Judge considers changes for small claims court fees - 13 WTHR Indianapolis

Judge considers changes for small claims court fees

Updated:
Lisa Jones accused Derek Johnson of making a game out of getting money out of sick people. Lisa Jones accused Derek Johnson of making a game out of getting money out of sick people.
Lisa Jones Lisa Jones
INDIANAPOLIS -

An Eyewitness News Investigation gets action, and it could keep more money in your pocket if you're ordered into any small claims court in Marion County.

13 Investigates first showed you how patients with small debts were being hit with high attorney fees. Debtors who fought against the system and lost now see new proposed rules posted at the Indiana Supreme Court.

Each pill counts towards healing for Lisa Jones. She's had chemo, radiation, surgeries and is now winning her battle against breast cancer. But during the midst of her fight, she was forced to take on something else.

"I've never tried to dodge my debts," she said, flipping through eight and a half pages of medical bills.

"Account after account after account," she said, referring to balances left after the insurance made payments. But she had no consolidated statement showing the total amount she actually owed.

Jones started paying, but was still dragged into Decatur Township Small Claims Court on a $2,200 bill not found in her records.

"If you had told me that I have six months left or a year, to think that I would be doing this as I try to navigate my own death, it is offensive," she said with disgust about what happened.

Jones is one of the nearly 7,000 people sued by MedShield and collections attorney Derek Johnson over a two-year period.

"He told the court I hadn't been making any payments.

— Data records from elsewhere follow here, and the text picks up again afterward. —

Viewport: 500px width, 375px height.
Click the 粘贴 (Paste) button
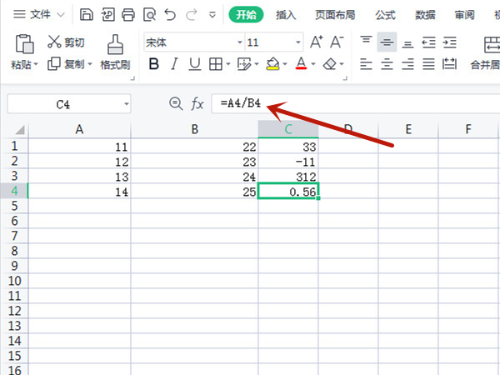(23, 52)
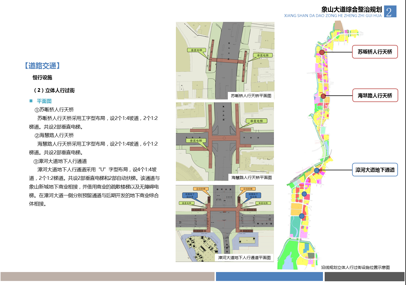Click the red marker for 海慧路人行天桥 on map
The height and width of the screenshot is (285, 406).
click(323, 96)
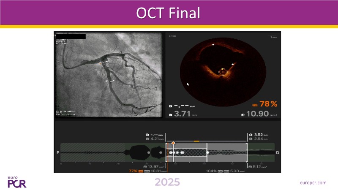Viewport: 338px width, 190px height.
Task: Click the orange diamond frame marker
Action: coord(173,144)
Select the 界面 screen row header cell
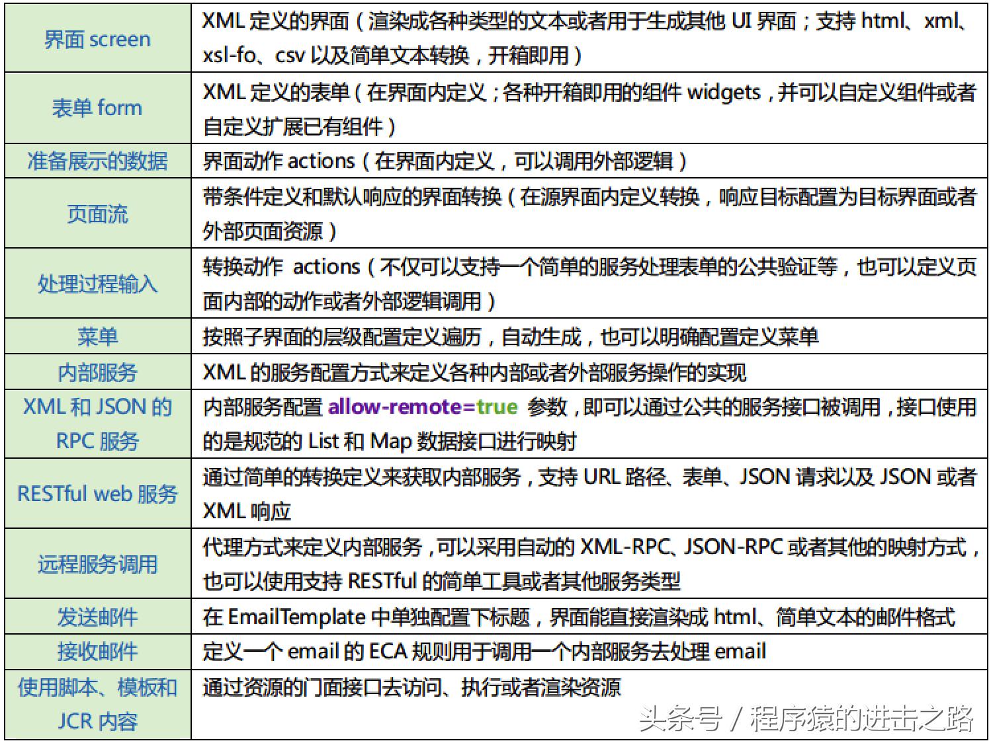Image resolution: width=991 pixels, height=743 pixels. pos(97,39)
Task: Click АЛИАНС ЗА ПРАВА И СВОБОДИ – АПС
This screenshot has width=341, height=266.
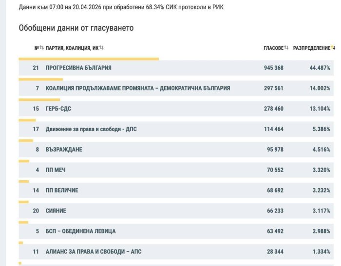Action: (x=94, y=251)
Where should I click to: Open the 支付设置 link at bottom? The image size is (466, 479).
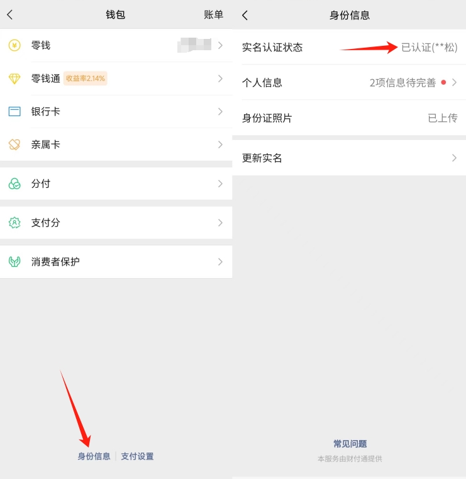point(137,456)
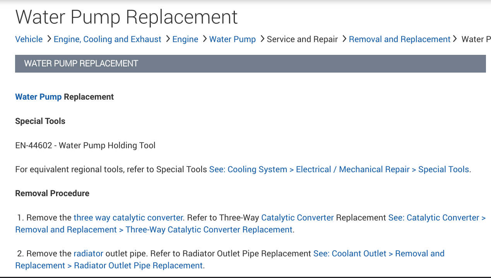Click the Service and Repair breadcrumb text
The height and width of the screenshot is (278, 491).
click(x=302, y=39)
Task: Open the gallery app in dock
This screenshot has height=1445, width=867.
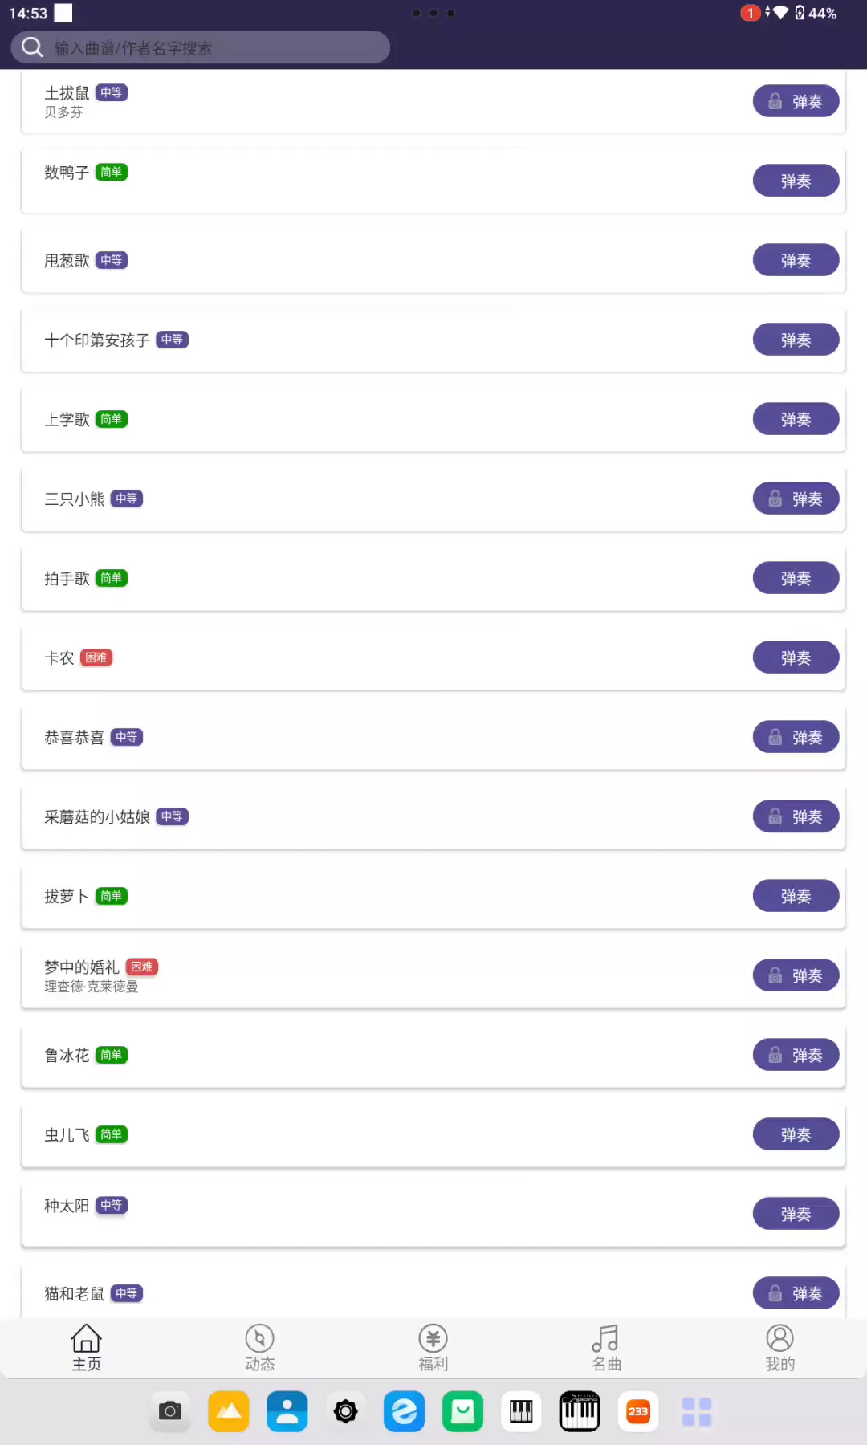Action: tap(229, 1411)
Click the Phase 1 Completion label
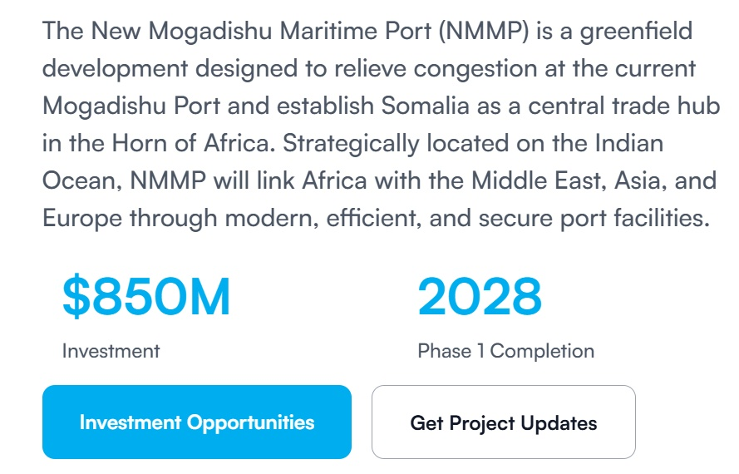This screenshot has height=474, width=739. pyautogui.click(x=505, y=351)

I had copies of my canceled checks to prove that yes, I had," Jones explained.

In the end, the judge ordered her to pay $450 in attorney fees and garnished her wages.

"He said 'I'm going to hurt you, I'm going to raise what you're paying,' Jones said of the judge.

It was then, Lisa Jones decided to take on a second fight for herself and those who owed much smaller debts.

Jones filed a complaint, asking the Indiana Disciplinary Commission to investigate Derek Johnson.

In her filing she wrote: "Mr. Johnson and his firm have made a game out of making money on sick people."

But the disciplinary commission ruled Lisa Jones' complaint did "not raise a substantial question of misconduct."

13 Investigates found it wasn't the first time claims against Johnson and the Decatur Township Small Claims Court were dismissed.

Jones called the system a "big, big joke."

Now, someone is taking action on the heels of what 13 Investigates found: Former patients like Ashley Wilson and Gina Hoggs forced to pay two or three times more than what they owed, after Johnson tacked on a $450 attorney fee.

"I just felt more victimized than I ever have in my life," said Ashley Wilson.

"This shouldn't happen," said Gina Hoggs.

13 Investigates caught up with Derek Johnson and asked tough questions. "You're actually charging them more than what they owe?" to which Johnson refused to respond.

Proposed rule change

"I don't see how anybody could see your series without thinking, 'Maybe we need to take a second look at attorneys fees,'" said Judge Louis Rosenberg.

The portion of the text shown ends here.